How to improve style?

S

Hi all

I've been writing away madly for months now, going OK, but slowly, and my sup is generally happy with my work. However, she's been mentioning that I need to improve my style - that I need to get a better flow into my work, that it needs to be more discursive, that's it's still a bit too stilted. I rewrite and rewrite, but it still doesn't seem to get there.

How have other people improved their style? I've bought 10 Lessons in Clarity and Grace, and it's really hard going. I know it would also require me to sit with my work, and go through the book and my work, making changes as I go. Which sounds really tedious and time-consuming! And I don't have a lot of time as I'm concentrating on writing up and trying to churn out chapters.

So, any tips on how to improve writing style? Am also going to talk to my sup, but would apprefciate any thoughts. Thanks.

S

Strunk & White 'Elements of Style' is easy going but very good. It has tips like 'Rule #17 - Omit needless words'; once submitted to memory these really help improve writing.

Most authors advise aspiring writers to read a lot and write a lot if they want to get good. Imitating authors like Edward Gibbon, Thomas Carlyle, and Ralph Emerson is a good starting point -- these guys really knew how to use the English language!

M

Someone gave me excellent advice before: take something you wrote a while ago (an essay or an article that you haven't thought about since writing it) and go through it and mark it as if it were written by someone else. You will very quickly notice flaws in your own style that are difficult to pick up WHILE you are writing (when you're in the writing process, it is hard to dissociate yourself from your work, and so it is hard to improve your style). Once you have identified your bad habits, try to apply it to your work as you go along.

B

Quote From Sue2604:

However, she's been mentioning that I need to improve my style - that I need to get a better flow into my work, that it needs to be more discursive, that's it's still a bit too stilted.


That's a useful starting point. It would be good to know if she means this at the sentence level, or higher structurally.

One thing I find helpful when writing is to initially speak what I want to write for a section or overall chapter, recording it into a computer, or a digital voice recorder. Then I can play it back. I usually find this helps ideas to flow more between sections, rather than when I concentrate on little bits, then try to join them all together.

I had to change my writing style quite radically a couple of years ago, but in different ways. My main problem was that I had lots of little sections which were interesting in themselves, but I'd sort of strung them together. I had to change it to have more of a flowing argument running through things, and to make sure I always explained "so what" about my findings i.e. what was the point, not just leaving the findings to try to speak for themselves.

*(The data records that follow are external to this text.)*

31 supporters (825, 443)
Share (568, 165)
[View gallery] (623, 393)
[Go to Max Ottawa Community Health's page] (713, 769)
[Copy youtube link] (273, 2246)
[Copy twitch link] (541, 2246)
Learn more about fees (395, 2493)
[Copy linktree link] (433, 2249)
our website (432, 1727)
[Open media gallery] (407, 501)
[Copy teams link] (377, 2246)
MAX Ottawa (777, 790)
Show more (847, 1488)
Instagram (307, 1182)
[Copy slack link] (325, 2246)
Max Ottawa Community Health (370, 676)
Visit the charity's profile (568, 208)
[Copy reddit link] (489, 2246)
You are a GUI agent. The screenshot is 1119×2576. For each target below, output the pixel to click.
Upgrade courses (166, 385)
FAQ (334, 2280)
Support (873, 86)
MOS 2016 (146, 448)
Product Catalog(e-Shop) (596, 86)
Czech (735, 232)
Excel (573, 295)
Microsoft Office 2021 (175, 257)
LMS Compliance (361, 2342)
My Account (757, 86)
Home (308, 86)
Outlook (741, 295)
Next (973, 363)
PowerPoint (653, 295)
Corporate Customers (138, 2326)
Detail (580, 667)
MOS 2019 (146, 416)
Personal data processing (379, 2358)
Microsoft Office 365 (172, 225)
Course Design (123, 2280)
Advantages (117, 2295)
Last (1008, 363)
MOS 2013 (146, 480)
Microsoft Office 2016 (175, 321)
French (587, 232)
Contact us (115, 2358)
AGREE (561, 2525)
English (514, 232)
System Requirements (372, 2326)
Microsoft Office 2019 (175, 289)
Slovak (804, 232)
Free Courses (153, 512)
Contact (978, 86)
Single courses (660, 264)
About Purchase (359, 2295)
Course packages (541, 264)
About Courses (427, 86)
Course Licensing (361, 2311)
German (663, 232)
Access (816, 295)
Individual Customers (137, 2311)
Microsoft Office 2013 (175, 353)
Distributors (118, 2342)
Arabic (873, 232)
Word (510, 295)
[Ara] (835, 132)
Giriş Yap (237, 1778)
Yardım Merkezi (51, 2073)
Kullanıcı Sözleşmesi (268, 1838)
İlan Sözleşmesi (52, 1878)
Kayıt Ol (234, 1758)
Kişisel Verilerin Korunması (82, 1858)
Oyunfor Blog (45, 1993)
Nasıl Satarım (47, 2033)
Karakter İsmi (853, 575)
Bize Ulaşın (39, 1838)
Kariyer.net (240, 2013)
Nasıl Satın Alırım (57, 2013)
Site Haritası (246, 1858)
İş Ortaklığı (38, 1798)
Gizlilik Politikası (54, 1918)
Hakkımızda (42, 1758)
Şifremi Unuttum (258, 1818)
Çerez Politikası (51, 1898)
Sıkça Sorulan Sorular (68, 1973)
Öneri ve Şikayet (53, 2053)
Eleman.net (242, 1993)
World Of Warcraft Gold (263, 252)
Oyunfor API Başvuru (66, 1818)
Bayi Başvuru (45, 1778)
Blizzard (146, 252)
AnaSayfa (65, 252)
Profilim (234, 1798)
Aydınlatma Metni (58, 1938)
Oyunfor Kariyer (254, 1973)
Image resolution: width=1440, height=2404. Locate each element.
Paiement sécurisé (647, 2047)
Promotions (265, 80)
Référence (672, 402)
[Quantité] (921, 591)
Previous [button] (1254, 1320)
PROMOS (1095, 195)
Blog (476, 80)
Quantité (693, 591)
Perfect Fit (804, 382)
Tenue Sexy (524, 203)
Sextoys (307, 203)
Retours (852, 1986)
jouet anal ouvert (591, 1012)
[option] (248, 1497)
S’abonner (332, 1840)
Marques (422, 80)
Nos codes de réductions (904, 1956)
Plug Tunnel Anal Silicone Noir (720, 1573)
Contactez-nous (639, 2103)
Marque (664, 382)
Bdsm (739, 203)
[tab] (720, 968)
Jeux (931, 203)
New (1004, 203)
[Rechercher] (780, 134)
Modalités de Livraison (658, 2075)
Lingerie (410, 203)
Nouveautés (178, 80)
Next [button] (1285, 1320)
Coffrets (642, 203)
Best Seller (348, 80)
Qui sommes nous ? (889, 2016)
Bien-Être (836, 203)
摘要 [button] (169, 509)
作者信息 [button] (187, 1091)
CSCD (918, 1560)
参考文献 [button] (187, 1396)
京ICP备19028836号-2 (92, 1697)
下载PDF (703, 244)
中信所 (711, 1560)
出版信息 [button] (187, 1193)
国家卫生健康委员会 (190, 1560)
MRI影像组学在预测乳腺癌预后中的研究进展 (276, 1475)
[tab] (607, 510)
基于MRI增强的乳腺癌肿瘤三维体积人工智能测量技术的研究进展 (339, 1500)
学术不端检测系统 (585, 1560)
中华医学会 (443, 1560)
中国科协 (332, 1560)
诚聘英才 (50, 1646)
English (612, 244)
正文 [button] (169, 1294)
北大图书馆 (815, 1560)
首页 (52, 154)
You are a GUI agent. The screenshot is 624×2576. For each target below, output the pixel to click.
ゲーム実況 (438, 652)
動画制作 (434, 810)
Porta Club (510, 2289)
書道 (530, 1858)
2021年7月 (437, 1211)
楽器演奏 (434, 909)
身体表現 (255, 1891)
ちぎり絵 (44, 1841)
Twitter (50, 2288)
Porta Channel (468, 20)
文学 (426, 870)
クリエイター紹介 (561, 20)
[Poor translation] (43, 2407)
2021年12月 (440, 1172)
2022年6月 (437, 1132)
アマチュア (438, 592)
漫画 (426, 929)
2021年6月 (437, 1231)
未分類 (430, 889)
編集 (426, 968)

I also changed supervisor and my new supervisor scribbles a lot more corrections. But usually good ones, like removing superfluous expressions or words, adding needed commas etc. But it's still my writing coming through.

S

Thanks for those suggestions everyone, will try them out. Bilbo, I think my overall structure is OK - my sup hardly ever rearranges the order of things - so I think it's more at the paragraph and sentence level. Which also needs to reflect the big picture structure of course. But will do everything people have suggested, and a copy of Strunk and White is coming over the seas to me.